Unfortunately, this isn’t the behavior we witnessed in AMD’s system monitor utility, which reported CPU performance at a 2.3 GHz nominal rate, regardless of load. We did, however, see the GPU speed fluctuate and drop as low as 334 MHz during a single-threaded Cinebench run. We’re not sure if Turbo Core 3.0 isn’t working properly or if AMD’s system monitor is reporting the CPU clocks incorrectly. We asked AMD about it utility and were told that there’s currently no tool able to accurately monitor its chip’s Turbo rates. Incidentally, that’s the same answer we received a year ago when the company introduced Llano. You can be sure we’ll be diving into more depth on this in the days to come.
As with Llano, Trinity is designed with low-power applications in mind. You can see the main power improvements AMD made to its APU in the diagram above, highlighted. This includes an improved CC6 power state able to turn off individual Piledriver modules when three or four execution cores aren’t needed. Both modules can be shut down on a package level.
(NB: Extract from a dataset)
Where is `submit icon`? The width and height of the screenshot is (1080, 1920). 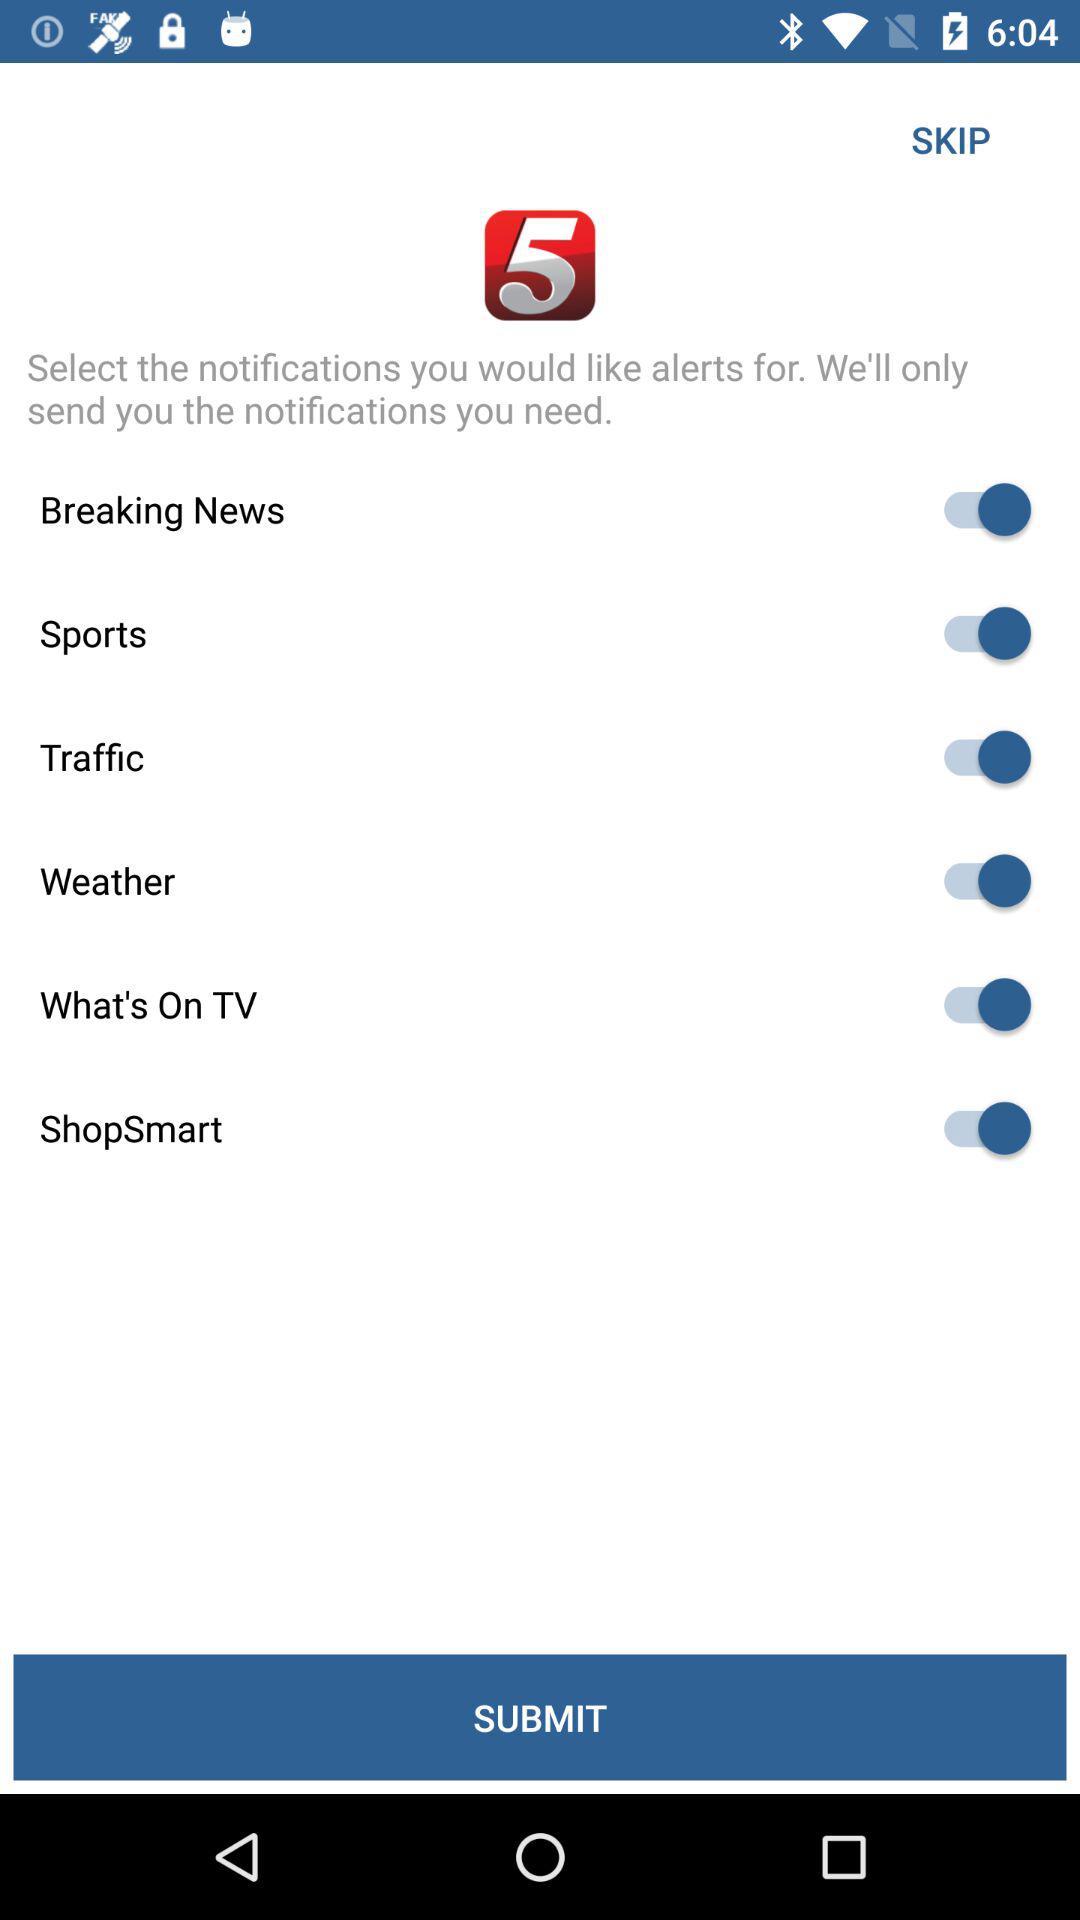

Under normal use, the APU aggressively employs both DDR3 memory channels for graphics data. But when the screen is static, the APU detects more modest activity and remaps the output to a single memory channel. It can even put the unused channel to sleep and reduce the clock rate of the active channel to the minimum required for the display.
Engineers also increased the on-die buffering of memory so that DRAM isn’t queried as much, meaning power-hungry memory is left in a low-power state as long as possible.